WHAT IS REQUIRED: Output the material exactly, keeping every line intact.
──────── RECORDS PROVIDED ────────
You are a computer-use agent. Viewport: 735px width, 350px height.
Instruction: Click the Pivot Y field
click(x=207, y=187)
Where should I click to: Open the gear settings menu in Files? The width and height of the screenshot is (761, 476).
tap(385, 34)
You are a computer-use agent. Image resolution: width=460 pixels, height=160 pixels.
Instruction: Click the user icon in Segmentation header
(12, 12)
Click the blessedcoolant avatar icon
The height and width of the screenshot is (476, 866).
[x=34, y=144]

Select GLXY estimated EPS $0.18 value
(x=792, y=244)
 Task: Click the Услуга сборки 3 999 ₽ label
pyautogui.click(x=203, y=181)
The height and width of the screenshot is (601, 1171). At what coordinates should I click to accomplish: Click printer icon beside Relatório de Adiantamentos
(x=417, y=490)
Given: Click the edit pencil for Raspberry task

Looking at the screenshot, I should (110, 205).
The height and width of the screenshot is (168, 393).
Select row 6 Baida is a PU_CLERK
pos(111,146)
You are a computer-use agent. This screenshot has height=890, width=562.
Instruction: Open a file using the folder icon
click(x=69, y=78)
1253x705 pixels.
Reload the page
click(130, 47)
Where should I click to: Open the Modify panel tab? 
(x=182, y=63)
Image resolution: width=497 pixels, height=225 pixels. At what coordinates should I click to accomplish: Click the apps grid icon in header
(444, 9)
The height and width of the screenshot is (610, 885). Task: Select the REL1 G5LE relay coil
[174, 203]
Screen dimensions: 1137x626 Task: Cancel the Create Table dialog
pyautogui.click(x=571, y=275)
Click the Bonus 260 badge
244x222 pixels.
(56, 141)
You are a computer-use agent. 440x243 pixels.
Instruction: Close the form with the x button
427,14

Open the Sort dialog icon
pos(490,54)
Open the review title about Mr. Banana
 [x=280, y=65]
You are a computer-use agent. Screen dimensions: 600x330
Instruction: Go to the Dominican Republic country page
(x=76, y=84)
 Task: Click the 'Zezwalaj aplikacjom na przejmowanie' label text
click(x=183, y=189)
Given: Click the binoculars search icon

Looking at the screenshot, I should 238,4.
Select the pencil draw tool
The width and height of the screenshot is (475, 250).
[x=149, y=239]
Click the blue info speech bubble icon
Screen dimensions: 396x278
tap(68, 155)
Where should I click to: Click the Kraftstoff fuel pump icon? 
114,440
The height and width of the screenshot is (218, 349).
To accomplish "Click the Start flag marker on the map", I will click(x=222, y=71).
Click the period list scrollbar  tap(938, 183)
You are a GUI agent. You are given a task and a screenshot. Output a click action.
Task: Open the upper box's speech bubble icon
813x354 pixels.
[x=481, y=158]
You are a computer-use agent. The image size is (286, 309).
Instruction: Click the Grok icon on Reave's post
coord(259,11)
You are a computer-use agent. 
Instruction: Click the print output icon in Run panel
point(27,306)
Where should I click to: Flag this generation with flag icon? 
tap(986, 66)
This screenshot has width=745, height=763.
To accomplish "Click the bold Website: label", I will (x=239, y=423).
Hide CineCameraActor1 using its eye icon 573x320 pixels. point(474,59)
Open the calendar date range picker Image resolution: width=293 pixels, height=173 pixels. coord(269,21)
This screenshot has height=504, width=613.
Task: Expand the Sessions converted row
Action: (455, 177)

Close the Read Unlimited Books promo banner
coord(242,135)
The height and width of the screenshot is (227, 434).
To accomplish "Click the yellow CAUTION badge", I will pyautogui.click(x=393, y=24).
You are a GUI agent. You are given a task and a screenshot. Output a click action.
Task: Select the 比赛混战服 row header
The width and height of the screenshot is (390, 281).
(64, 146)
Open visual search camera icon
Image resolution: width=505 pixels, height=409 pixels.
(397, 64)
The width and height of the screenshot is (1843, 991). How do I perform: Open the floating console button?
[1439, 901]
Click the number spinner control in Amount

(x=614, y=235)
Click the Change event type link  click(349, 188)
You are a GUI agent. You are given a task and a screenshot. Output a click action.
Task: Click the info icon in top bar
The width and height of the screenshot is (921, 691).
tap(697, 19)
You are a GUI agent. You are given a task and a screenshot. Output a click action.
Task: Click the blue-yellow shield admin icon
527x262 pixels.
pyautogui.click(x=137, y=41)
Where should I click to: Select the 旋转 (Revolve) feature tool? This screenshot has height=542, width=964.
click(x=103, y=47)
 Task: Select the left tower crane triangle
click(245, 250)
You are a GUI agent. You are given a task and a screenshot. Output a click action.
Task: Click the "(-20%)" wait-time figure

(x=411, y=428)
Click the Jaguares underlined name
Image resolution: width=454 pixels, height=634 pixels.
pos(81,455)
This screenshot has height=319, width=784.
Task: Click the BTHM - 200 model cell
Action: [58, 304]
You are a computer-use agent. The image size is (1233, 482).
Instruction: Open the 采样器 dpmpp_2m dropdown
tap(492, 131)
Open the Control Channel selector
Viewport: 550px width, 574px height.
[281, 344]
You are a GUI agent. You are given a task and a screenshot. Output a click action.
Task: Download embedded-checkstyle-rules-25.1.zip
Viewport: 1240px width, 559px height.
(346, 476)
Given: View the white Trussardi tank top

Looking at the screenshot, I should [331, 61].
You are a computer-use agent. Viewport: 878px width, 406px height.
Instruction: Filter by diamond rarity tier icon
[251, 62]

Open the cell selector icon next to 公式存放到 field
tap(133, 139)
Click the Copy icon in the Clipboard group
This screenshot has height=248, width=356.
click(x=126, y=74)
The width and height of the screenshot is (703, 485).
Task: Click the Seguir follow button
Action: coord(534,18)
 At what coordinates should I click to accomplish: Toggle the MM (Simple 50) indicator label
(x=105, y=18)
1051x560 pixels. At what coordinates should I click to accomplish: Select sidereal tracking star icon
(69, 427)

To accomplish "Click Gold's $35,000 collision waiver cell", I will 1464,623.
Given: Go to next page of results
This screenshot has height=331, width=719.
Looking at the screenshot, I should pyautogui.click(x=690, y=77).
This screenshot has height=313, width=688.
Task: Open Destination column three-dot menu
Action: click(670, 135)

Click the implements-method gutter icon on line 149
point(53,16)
────────
EXERCISE ANSWER:
You are a computer-use agent. Viewport: 735px width, 350px height.
Instruction: Click the Pivot Y field
click(x=207, y=187)
Where should I click to: Open the gear settings menu in Files? The width and height of the screenshot is (761, 476).
tap(385, 34)
You are a computer-use agent. Image resolution: width=460 pixels, height=160 pixels.
Instruction: Click the user icon in Segmentation header
(12, 12)
Click the blessedcoolant avatar icon
The height and width of the screenshot is (476, 866).
[x=34, y=144]

Select GLXY estimated EPS $0.18 value
(x=792, y=244)
 Task: Click the Услуга сборки 3 999 ₽ label
pyautogui.click(x=203, y=181)
The height and width of the screenshot is (601, 1171). At what coordinates should I click to accomplish: Click printer icon beside Relatório de Adiantamentos
(x=417, y=490)
Given: Click the edit pencil for Raspberry task

Looking at the screenshot, I should (110, 205).
The height and width of the screenshot is (168, 393).
Select row 6 Baida is a PU_CLERK
pos(111,146)
You are a computer-use agent. This screenshot has height=890, width=562.
Instruction: Open a file using the folder icon
click(x=69, y=78)
1253x705 pixels.
Reload the page
click(130, 47)
Where should I click to: Open the Modify panel tab? 
(x=182, y=63)
Image resolution: width=497 pixels, height=225 pixels. At what coordinates should I click to accomplish: Click the apps grid icon in header
(444, 9)
The height and width of the screenshot is (610, 885). Task: Select the REL1 G5LE relay coil
[174, 203]
Screen dimensions: 1137x626 Task: Cancel the Create Table dialog
pyautogui.click(x=571, y=275)
Click the Bonus 260 badge
244x222 pixels.
(56, 141)
You are a computer-use agent. 440x243 pixels.
Instruction: Close the form with the x button
427,14

Open the Sort dialog icon
pos(490,54)
Open the review title about Mr. Banana
 [x=280, y=65]
You are a computer-use agent. Screen dimensions: 600x330
Instruction: Go to the Dominican Republic country page
(x=76, y=84)
 Task: Click the 'Zezwalaj aplikacjom na przejmowanie' label text
click(x=183, y=189)
Given: Click the binoculars search icon

Looking at the screenshot, I should 238,4.
Select the pencil draw tool
The width and height of the screenshot is (475, 250).
[x=149, y=239]
Click the blue info speech bubble icon
Screen dimensions: 396x278
tap(68, 155)
Where should I click to: Click the Kraftstoff fuel pump icon? 
114,440
The height and width of the screenshot is (218, 349).
To accomplish "Click the Start flag marker on the map", I will click(x=222, y=71).
Click the period list scrollbar  tap(938, 183)
You are a GUI agent. You are given a task and a screenshot. Output a click action.
Task: Open the upper box's speech bubble icon
813x354 pixels.
[x=481, y=158]
You are a computer-use agent. The image size is (286, 309).
Instruction: Click the Grok icon on Reave's post
coord(259,11)
You are a computer-use agent. 
Instruction: Click the print output icon in Run panel
point(27,306)
Where should I click to: Flag this generation with flag icon? 
tap(986, 66)
This screenshot has width=745, height=763.
To accomplish "Click the bold Website: label", I will (x=239, y=423).
Hide CineCameraActor1 using its eye icon 573x320 pixels. point(474,59)
Open the calendar date range picker Image resolution: width=293 pixels, height=173 pixels. coord(269,21)
This screenshot has height=504, width=613.
Task: Expand the Sessions converted row
Action: (455, 177)

Close the Read Unlimited Books promo banner
coord(242,135)
The height and width of the screenshot is (227, 434).
To accomplish "Click the yellow CAUTION badge", I will pyautogui.click(x=393, y=24).
You are a GUI agent. You are given a task and a screenshot. Output a click action.
Task: Select the 比赛混战服 row header
The width and height of the screenshot is (390, 281).
(64, 146)
Open visual search camera icon
Image resolution: width=505 pixels, height=409 pixels.
(397, 64)
The width and height of the screenshot is (1843, 991). How do I perform: Open the floating console button?
[1439, 901]
Click the number spinner control in Amount

(x=614, y=235)
Click the Change event type link  click(349, 188)
You are a GUI agent. You are given a task and a screenshot. Output a click action.
Task: Click the info icon in top bar
The width and height of the screenshot is (921, 691).
tap(697, 19)
You are a GUI agent. You are given a task and a screenshot. Output a click action.
Task: Click the blue-yellow shield admin icon
527x262 pixels.
pyautogui.click(x=137, y=41)
Where should I click to: Select the 旋转 (Revolve) feature tool? This screenshot has height=542, width=964.
click(x=103, y=47)
 Task: Select the left tower crane triangle
click(245, 250)
You are a GUI agent. You are given a task and a screenshot. Output a click action.
Task: Click the "(-20%)" wait-time figure

(x=411, y=428)
Click the Jaguares underlined name
Image resolution: width=454 pixels, height=634 pixels.
pos(81,455)
This screenshot has height=319, width=784.
Task: Click the BTHM - 200 model cell
Action: [58, 304]
You are a computer-use agent. The image size is (1233, 482).
Instruction: Open the 采样器 dpmpp_2m dropdown
tap(492, 131)
Open the Control Channel selector
Viewport: 550px width, 574px height.
[281, 344]
You are a GUI agent. You are given a task and a screenshot. Output a click action.
Task: Download embedded-checkstyle-rules-25.1.zip
Viewport: 1240px width, 559px height.
(346, 476)
Given: View the white Trussardi tank top

Looking at the screenshot, I should [331, 61].
You are a computer-use agent. Viewport: 878px width, 406px height.
Instruction: Filter by diamond rarity tier icon
[251, 62]

Open the cell selector icon next to 公式存放到 field
tap(133, 139)
Click the Copy icon in the Clipboard group
This screenshot has height=248, width=356.
click(x=126, y=74)
The width and height of the screenshot is (703, 485).
Task: Click the Seguir follow button
Action: coord(534,18)
 At what coordinates should I click to accomplish: Toggle the MM (Simple 50) indicator label
(x=105, y=18)
1051x560 pixels. At what coordinates should I click to accomplish: Select sidereal tracking star icon
(69, 427)

To accomplish "Click Gold's $35,000 collision waiver cell", I will 1464,623.
Given: Go to next page of results
This screenshot has height=331, width=719.
Looking at the screenshot, I should pyautogui.click(x=690, y=77).
This screenshot has height=313, width=688.
Task: Open Destination column three-dot menu
Action: click(670, 135)

Click the implements-method gutter icon on line 149
point(53,16)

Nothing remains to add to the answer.